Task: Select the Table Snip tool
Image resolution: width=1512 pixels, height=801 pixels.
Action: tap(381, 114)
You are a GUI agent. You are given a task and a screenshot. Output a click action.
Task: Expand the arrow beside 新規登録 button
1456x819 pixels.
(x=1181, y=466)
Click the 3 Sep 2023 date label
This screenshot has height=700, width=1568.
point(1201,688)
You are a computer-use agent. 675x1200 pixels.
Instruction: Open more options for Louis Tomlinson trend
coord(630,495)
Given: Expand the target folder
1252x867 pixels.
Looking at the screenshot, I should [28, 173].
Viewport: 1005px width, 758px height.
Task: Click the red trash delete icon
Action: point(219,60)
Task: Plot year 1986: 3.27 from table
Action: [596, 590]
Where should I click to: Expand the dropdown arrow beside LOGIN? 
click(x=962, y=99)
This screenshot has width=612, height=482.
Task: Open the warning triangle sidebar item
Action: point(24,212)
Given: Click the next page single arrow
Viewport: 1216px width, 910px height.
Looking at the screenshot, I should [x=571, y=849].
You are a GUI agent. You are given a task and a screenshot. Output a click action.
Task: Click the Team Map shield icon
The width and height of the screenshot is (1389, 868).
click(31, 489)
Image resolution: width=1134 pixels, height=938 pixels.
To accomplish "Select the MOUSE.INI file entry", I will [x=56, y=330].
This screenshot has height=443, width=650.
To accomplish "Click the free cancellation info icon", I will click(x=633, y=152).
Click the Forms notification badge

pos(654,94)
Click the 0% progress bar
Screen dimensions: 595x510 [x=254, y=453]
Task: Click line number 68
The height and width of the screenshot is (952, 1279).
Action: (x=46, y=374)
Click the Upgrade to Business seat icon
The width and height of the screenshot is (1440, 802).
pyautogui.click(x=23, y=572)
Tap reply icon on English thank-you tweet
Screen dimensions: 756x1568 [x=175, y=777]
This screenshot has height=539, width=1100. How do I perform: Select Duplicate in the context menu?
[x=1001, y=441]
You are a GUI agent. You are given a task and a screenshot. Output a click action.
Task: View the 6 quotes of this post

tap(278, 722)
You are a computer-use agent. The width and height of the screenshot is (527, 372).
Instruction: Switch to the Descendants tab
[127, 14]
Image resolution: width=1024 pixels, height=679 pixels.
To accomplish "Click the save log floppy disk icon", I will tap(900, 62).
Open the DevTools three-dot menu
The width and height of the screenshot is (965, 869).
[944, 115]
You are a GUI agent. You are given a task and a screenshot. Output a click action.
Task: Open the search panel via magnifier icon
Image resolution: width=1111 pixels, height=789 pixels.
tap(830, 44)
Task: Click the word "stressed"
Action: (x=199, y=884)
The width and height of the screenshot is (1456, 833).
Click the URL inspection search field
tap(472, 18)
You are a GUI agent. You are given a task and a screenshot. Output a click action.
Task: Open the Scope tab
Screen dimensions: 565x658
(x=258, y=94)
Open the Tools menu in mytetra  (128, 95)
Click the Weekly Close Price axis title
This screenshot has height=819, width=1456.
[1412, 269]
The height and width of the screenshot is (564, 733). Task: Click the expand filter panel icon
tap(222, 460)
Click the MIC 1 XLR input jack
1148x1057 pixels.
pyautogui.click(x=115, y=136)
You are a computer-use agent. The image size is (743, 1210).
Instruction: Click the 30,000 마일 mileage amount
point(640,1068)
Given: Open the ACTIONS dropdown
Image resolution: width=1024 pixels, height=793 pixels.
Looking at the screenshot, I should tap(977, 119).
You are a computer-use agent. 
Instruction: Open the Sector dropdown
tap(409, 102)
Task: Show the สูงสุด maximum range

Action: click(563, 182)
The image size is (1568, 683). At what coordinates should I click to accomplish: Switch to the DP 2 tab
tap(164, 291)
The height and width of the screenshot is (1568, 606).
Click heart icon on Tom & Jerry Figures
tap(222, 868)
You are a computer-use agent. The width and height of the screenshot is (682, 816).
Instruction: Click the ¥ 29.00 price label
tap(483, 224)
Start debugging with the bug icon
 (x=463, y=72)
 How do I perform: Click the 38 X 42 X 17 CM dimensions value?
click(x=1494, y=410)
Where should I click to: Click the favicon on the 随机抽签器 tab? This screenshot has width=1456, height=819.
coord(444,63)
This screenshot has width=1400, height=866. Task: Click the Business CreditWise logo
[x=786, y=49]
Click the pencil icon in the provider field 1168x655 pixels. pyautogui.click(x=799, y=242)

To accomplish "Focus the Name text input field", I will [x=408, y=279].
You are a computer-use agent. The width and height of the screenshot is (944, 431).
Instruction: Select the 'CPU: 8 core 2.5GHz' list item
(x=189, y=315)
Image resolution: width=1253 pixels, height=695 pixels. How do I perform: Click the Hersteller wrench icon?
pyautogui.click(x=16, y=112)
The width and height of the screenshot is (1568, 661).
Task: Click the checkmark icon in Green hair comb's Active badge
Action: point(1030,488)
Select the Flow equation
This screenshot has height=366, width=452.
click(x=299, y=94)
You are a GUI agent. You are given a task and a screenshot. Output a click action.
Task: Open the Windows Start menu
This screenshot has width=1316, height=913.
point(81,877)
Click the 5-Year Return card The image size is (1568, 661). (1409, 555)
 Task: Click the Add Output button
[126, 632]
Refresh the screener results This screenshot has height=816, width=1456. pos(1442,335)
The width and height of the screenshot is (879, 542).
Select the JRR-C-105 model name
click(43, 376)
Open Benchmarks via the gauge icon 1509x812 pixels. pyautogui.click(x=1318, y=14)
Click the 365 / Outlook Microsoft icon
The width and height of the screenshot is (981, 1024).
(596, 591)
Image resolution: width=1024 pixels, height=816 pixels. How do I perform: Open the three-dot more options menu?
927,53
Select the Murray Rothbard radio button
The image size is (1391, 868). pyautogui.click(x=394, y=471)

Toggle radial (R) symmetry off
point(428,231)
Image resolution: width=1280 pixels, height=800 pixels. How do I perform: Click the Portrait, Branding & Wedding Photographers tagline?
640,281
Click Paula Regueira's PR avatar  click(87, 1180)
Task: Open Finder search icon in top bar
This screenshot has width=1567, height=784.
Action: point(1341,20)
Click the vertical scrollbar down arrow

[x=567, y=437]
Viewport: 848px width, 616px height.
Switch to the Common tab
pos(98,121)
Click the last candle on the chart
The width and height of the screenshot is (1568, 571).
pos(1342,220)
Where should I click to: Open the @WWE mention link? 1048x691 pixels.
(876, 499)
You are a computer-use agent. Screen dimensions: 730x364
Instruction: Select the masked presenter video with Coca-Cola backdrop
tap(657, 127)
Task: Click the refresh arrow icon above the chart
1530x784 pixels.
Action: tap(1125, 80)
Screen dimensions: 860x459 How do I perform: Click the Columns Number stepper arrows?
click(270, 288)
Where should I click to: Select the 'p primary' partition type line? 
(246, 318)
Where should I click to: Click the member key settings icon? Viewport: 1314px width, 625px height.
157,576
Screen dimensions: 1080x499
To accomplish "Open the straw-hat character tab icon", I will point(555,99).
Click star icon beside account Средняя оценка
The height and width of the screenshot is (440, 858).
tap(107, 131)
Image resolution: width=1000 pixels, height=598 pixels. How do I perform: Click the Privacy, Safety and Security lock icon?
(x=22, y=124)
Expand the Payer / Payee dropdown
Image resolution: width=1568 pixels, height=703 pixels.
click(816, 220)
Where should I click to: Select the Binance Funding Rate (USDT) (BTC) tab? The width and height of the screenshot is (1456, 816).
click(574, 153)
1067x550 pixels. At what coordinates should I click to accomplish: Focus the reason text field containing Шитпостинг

# # # #

**WHAT THE TASK REQUIRES**
Reproduce the items above verbatim, from the line containing "You are a computer-use agent. The image" through the line containing "tap(409, 102)", including both of those lines.

**CORRECT ANSWER**
You are a computer-use agent. The image size is (743, 1210).
Instruction: Click the 30,000 마일 mileage amount
point(640,1068)
Given: Open the ACTIONS dropdown
Image resolution: width=1024 pixels, height=793 pixels.
Looking at the screenshot, I should tap(977, 119).
You are a computer-use agent. 
Instruction: Open the Sector dropdown
tap(409, 102)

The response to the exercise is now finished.